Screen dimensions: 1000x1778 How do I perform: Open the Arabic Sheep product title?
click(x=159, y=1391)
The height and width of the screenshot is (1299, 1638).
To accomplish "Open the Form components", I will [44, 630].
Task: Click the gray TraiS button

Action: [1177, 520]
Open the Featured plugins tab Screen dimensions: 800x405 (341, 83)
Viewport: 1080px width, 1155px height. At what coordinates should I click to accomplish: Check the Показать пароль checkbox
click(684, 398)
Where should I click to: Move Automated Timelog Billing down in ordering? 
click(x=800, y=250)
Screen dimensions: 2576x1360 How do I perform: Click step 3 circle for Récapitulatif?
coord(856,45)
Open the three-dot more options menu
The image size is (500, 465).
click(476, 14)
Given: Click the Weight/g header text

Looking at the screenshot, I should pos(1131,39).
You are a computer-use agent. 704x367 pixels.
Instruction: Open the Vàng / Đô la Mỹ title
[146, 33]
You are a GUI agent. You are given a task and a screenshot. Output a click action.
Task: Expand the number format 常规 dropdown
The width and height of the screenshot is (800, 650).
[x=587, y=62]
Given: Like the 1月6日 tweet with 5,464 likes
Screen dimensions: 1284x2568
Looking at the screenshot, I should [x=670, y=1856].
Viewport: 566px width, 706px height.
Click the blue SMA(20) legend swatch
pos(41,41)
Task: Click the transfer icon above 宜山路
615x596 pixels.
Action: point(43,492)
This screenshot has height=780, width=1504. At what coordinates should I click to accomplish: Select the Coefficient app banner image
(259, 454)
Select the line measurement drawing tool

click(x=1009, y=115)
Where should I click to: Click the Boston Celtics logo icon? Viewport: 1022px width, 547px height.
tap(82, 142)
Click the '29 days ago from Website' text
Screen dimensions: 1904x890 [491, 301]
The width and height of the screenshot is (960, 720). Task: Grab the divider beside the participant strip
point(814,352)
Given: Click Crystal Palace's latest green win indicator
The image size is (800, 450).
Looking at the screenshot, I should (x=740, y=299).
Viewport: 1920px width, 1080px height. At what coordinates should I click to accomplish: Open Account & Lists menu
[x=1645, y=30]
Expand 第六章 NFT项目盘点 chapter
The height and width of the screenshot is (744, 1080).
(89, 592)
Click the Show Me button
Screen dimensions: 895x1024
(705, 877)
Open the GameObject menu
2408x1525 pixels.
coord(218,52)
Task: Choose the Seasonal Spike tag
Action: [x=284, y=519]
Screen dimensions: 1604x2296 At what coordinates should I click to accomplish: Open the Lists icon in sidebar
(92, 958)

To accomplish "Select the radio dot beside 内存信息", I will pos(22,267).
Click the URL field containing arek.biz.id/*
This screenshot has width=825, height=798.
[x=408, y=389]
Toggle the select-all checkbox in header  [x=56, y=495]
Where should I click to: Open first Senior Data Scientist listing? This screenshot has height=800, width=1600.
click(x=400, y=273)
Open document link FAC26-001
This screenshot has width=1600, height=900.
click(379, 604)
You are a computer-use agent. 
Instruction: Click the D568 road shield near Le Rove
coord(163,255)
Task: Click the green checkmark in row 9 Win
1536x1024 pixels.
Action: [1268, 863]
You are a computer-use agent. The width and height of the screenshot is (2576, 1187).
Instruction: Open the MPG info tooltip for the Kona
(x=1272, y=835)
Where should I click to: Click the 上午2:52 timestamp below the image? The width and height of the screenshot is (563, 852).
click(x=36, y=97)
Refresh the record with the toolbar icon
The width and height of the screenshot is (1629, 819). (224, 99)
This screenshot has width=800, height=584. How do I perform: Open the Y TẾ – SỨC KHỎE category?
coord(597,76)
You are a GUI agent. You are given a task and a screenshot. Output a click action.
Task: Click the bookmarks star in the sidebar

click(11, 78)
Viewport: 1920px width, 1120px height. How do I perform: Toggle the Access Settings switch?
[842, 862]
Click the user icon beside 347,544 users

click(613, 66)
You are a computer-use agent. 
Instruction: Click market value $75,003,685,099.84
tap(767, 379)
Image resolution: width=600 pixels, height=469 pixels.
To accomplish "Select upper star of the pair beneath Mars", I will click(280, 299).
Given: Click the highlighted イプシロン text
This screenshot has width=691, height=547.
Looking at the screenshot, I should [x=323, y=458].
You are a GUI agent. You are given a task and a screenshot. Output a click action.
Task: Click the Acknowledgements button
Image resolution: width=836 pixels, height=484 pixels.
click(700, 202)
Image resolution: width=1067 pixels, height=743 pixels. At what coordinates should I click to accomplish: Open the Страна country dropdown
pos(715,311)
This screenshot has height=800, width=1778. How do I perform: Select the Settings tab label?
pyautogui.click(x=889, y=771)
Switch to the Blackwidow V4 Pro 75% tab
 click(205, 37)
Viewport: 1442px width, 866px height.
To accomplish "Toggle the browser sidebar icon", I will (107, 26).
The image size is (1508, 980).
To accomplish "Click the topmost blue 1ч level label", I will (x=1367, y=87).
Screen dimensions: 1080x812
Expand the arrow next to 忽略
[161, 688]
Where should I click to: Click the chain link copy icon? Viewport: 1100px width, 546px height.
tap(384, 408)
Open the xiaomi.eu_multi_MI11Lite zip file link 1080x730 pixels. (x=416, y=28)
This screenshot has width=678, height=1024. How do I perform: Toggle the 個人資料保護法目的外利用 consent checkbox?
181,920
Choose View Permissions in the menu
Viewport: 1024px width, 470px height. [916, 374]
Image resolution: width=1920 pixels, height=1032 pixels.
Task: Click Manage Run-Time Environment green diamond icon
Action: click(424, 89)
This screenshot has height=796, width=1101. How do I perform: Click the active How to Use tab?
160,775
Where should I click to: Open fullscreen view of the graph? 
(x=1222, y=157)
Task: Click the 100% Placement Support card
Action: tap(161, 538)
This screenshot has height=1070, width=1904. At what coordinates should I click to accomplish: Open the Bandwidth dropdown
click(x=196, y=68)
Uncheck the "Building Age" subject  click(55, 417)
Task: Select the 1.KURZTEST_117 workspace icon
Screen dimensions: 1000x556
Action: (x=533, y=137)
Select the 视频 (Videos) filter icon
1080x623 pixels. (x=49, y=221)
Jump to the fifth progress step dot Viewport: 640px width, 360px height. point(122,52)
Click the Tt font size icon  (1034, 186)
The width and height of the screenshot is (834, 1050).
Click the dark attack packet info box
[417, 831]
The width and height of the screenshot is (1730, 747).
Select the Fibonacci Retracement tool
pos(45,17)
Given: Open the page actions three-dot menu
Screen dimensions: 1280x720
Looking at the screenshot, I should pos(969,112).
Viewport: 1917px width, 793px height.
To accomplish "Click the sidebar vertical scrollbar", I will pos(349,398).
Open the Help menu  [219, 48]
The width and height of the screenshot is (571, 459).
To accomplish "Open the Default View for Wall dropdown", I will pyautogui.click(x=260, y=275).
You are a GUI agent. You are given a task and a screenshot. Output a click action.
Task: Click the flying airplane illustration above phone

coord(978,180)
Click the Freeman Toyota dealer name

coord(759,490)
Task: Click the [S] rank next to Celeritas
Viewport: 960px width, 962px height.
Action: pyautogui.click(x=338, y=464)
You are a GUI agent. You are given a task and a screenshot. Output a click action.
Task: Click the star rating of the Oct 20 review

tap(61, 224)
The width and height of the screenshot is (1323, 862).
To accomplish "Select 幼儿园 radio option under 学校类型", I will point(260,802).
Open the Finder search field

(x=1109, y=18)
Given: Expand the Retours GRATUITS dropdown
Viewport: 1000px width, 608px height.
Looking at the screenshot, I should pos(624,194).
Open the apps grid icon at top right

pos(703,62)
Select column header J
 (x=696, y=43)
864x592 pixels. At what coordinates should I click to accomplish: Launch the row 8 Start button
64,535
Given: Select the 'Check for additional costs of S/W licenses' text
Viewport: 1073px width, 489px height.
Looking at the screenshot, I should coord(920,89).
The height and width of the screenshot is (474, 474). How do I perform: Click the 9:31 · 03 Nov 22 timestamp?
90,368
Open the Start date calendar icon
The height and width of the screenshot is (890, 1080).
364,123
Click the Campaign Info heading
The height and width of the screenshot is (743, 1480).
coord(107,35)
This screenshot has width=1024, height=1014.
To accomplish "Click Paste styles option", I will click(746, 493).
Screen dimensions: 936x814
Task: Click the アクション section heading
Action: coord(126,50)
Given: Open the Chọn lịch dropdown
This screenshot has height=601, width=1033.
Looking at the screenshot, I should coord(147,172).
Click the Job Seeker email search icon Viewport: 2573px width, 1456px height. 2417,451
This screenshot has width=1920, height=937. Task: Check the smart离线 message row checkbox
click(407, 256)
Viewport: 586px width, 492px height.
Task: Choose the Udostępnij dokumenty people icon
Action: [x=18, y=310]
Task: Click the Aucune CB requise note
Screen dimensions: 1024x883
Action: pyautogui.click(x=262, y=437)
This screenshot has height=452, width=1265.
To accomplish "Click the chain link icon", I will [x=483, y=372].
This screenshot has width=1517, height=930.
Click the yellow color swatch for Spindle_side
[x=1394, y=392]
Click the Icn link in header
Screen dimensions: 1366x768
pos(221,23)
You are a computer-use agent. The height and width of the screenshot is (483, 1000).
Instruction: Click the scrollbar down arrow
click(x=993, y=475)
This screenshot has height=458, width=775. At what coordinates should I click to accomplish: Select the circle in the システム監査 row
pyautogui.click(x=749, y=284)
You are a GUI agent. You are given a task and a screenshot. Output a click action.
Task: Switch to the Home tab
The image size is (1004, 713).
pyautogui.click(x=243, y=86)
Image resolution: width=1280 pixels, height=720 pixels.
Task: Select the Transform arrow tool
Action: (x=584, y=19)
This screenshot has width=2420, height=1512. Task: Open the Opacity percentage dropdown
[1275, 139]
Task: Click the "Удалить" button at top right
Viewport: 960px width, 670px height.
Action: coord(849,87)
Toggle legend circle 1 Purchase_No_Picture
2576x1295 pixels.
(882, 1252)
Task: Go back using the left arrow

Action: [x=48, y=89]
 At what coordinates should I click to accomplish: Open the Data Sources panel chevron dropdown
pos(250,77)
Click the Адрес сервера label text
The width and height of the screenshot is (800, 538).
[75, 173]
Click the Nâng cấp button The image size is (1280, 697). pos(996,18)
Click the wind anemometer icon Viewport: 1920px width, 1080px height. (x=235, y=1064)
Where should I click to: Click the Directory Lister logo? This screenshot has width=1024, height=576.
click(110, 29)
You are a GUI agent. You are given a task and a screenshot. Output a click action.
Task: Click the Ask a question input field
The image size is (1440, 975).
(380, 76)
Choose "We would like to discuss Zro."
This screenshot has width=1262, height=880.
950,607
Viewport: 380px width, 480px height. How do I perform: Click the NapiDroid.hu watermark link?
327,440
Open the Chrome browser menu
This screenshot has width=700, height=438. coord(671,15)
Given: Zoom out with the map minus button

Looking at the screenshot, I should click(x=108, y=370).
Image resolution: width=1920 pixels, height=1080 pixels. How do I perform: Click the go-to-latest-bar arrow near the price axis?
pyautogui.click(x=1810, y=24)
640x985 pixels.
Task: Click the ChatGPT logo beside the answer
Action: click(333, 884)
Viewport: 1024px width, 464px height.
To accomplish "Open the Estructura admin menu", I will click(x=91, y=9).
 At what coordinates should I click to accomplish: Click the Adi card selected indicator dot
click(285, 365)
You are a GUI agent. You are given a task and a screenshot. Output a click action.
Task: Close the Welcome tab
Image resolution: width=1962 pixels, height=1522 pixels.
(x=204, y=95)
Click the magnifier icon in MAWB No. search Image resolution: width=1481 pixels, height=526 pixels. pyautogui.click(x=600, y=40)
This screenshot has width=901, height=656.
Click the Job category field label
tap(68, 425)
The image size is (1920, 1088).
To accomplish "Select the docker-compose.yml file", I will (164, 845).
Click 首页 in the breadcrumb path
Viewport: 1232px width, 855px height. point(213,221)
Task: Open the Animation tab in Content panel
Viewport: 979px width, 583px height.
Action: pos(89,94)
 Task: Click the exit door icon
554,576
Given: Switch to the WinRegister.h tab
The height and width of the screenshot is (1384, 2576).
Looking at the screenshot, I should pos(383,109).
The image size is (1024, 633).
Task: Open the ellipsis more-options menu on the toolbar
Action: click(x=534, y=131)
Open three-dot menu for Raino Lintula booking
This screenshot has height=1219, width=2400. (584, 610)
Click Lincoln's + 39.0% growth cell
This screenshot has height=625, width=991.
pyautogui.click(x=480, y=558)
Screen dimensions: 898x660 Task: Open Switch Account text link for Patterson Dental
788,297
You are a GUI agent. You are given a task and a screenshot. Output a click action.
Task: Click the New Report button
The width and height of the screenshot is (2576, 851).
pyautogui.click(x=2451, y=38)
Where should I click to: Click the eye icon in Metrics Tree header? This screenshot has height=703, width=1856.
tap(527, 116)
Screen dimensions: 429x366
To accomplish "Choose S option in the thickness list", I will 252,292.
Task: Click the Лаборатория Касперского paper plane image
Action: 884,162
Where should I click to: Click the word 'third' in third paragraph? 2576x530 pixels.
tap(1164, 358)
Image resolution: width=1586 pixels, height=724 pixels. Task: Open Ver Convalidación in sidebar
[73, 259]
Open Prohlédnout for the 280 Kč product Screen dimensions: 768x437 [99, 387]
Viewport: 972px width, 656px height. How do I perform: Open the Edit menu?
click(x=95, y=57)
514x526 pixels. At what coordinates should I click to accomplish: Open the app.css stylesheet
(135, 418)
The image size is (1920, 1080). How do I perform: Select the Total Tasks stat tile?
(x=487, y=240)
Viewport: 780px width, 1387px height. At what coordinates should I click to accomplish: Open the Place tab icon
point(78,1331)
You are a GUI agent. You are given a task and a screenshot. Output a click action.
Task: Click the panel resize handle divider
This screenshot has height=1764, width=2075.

+++

* _What you will do_:
Copy the stretch from the start of the material through the line containing "Action: [1177, 520]", changing "gray" to "blue" and keeping everything else the same.

* _The solution_:
Screen dimensions: 1000x1778 How do I perform: Open the Arabic Sheep product title?
click(x=159, y=1391)
The height and width of the screenshot is (1299, 1638).
To accomplish "Open the Form components", I will [44, 630].
Task: Click the blue TraiS button

Action: [1177, 520]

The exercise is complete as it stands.